William Elisha Stoker, Civil War (Lowe, 2004)

Scholarship
Richard Lowe, Walker’s Texas Division C.S.A.: Greyhounds of the Trans-Mississippi (Baton Rouge: Louisiana State University Press, 2004), 47-48.
Once [Stoker’s division was] thrown into active campaigning in the spring of 1863, they marched and fought and maneuvered on a steady basis, seeing new places, setting up new camps, facing the terror of combat, and generally remaining active soldiers for the remaining two years of the war. That first winter in Arkansas, though, was their dark night of loneliness.
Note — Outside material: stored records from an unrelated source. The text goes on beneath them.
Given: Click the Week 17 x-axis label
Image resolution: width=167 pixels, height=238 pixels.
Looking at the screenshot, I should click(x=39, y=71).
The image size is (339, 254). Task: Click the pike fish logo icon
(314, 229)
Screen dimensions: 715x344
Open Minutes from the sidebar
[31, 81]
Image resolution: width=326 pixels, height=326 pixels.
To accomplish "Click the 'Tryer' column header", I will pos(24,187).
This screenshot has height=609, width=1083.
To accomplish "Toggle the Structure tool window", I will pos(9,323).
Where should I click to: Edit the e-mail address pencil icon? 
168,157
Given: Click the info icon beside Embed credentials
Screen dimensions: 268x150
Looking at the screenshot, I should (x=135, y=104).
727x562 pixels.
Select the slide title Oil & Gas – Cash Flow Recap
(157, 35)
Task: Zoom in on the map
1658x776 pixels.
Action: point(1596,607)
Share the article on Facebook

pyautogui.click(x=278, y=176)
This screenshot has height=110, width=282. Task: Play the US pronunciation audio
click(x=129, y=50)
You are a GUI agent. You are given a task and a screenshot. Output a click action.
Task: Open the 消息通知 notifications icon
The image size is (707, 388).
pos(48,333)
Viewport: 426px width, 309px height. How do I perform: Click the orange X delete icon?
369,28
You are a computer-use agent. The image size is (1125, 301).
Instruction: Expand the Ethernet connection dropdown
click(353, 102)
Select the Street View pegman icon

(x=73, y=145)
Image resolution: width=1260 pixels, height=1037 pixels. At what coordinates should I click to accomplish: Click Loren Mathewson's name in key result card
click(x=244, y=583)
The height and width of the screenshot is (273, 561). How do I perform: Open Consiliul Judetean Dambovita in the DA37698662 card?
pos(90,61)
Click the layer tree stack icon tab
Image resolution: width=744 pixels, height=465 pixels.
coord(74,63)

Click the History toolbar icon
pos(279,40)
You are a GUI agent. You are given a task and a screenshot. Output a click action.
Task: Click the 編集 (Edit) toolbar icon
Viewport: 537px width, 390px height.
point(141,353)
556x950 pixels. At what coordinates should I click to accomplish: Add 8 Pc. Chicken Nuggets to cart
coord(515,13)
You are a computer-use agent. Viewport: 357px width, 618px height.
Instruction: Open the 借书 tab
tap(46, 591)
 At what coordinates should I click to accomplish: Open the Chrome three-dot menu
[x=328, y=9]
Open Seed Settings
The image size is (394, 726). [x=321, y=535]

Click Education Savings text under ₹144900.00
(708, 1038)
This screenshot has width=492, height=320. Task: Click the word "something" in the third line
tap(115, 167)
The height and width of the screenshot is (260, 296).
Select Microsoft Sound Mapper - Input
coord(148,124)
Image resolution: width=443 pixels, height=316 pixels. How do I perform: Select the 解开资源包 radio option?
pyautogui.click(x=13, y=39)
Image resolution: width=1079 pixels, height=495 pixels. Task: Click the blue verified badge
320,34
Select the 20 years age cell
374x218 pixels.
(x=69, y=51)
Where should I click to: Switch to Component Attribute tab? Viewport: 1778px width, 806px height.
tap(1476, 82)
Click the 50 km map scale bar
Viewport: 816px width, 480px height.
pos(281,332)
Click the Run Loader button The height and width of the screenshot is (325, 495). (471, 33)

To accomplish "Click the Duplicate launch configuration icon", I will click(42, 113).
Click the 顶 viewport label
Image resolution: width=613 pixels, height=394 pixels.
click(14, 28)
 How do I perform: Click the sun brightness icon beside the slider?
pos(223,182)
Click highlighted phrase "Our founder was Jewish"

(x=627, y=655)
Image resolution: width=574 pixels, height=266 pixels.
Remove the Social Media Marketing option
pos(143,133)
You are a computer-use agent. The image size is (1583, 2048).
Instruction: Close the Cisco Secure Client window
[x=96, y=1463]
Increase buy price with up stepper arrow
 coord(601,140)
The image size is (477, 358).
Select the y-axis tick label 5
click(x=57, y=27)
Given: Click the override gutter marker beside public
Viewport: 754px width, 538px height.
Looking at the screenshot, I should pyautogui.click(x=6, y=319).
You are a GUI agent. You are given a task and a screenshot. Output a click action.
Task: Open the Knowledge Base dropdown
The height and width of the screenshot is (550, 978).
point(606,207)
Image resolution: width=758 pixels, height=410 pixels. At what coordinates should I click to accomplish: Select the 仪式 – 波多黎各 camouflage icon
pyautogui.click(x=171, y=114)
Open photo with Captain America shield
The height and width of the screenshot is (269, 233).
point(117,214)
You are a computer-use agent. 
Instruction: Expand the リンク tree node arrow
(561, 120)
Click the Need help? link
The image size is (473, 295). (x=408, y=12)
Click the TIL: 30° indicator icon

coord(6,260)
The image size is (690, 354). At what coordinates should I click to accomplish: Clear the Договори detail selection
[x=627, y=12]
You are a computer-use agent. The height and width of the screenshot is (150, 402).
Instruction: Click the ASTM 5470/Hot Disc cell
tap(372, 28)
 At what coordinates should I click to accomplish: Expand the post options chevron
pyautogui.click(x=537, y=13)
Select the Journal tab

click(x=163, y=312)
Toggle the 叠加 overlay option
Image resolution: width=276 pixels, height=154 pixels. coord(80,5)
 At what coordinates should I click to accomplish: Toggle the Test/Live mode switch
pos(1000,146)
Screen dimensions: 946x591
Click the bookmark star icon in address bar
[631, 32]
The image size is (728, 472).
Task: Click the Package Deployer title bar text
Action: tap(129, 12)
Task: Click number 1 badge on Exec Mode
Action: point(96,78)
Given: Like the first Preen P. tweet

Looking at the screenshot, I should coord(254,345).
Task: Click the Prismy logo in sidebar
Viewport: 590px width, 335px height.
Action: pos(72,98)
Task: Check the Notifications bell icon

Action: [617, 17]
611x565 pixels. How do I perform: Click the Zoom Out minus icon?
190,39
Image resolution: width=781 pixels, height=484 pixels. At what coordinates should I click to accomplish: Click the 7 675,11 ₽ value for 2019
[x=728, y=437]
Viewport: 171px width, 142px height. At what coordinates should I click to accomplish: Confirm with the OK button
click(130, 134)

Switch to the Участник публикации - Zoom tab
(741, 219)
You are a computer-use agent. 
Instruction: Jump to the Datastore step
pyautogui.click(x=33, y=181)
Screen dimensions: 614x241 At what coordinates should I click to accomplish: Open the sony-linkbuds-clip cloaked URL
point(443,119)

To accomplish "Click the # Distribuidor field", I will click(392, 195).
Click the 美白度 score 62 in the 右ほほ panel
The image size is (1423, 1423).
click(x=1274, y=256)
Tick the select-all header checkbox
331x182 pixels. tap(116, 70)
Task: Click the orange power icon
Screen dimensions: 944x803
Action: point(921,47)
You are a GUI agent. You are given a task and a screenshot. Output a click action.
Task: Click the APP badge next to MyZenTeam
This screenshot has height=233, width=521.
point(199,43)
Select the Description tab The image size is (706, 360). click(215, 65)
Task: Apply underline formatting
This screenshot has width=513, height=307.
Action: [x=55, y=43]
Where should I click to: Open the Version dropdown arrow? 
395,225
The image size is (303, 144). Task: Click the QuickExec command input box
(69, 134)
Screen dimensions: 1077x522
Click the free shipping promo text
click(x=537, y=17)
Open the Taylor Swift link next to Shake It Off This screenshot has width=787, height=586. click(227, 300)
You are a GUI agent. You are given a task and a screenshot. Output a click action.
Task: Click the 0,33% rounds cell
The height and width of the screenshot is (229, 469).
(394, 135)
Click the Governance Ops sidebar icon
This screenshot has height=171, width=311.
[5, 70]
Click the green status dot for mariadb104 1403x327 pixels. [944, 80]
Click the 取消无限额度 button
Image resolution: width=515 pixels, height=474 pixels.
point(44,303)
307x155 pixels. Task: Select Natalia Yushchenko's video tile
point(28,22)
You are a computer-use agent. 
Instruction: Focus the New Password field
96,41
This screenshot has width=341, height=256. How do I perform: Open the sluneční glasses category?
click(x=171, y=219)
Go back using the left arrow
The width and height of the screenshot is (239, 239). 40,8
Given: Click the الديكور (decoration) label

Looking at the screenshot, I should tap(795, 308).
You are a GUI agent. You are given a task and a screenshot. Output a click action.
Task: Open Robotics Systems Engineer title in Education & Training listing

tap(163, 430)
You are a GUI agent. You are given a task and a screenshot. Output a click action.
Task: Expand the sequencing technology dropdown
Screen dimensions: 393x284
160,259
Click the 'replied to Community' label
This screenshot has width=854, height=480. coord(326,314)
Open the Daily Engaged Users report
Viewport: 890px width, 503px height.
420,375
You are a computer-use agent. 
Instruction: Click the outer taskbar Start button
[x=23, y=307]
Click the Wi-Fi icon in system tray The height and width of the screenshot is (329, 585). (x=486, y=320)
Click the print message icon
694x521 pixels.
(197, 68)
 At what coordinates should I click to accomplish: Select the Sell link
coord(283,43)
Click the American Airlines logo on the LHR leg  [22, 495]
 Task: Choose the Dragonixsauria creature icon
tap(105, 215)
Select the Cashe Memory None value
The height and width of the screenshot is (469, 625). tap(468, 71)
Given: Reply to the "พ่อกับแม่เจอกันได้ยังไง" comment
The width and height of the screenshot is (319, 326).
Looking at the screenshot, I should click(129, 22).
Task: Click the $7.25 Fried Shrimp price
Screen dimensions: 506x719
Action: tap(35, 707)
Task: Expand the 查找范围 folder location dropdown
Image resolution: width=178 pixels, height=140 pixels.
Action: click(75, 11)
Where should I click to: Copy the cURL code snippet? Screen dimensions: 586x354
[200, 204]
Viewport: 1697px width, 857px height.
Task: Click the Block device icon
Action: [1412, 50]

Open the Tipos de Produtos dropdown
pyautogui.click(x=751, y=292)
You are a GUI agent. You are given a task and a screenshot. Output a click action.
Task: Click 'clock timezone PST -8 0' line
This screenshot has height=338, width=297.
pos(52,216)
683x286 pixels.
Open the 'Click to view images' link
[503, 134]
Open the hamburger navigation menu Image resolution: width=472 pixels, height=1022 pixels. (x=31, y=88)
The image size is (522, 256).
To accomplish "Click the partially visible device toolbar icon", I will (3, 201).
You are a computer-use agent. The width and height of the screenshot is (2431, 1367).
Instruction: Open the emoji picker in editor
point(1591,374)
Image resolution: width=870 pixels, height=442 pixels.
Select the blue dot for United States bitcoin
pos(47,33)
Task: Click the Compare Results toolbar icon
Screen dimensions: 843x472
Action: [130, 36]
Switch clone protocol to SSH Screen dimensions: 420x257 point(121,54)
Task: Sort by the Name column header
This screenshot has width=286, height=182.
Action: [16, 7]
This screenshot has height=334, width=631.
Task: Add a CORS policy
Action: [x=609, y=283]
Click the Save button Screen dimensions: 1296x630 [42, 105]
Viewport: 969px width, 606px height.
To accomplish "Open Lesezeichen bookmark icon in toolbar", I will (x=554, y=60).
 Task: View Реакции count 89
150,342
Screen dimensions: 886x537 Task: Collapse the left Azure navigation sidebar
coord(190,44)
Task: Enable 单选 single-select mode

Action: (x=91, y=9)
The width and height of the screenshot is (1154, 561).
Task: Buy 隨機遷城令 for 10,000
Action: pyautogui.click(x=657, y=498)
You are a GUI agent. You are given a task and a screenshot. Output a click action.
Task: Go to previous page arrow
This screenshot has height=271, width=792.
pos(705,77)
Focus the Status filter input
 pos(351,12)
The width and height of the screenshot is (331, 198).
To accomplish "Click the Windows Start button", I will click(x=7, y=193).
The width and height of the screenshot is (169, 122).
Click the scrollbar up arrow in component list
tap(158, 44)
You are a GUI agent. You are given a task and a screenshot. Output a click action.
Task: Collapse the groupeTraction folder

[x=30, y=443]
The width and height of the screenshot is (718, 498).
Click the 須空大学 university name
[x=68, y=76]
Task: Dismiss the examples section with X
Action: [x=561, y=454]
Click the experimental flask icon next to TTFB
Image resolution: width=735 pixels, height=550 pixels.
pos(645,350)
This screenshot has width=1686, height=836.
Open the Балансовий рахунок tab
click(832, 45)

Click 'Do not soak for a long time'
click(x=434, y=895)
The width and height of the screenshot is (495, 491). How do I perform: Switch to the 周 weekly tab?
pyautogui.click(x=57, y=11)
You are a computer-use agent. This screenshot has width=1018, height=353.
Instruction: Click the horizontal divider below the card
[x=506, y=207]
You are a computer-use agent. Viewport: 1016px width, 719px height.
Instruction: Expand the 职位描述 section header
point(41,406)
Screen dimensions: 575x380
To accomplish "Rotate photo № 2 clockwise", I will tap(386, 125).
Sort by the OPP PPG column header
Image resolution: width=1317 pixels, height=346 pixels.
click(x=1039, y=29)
The division included more than the usual share of married men and letters to wives flowed in a steady stream from Arkansas to Texas. William E. Stoker, a farmer from the Coffeeville community of Upshur County in northeast Texas, wrote his wife even before winter set in that he was aching for home: “Betty, I cant express my feelings when I think of you and Priscilla [his young daughter]. My heart leaps, but at the same time being so fare off and cant come home and see you it almost makes my heart break.” Stoker kept his wife’s letters, but when he looked at them in moments alone, “I cant keep from weeping about you, feeling so loley bye your self.” To make matters worse, he had to face the possibility that he would never see her again.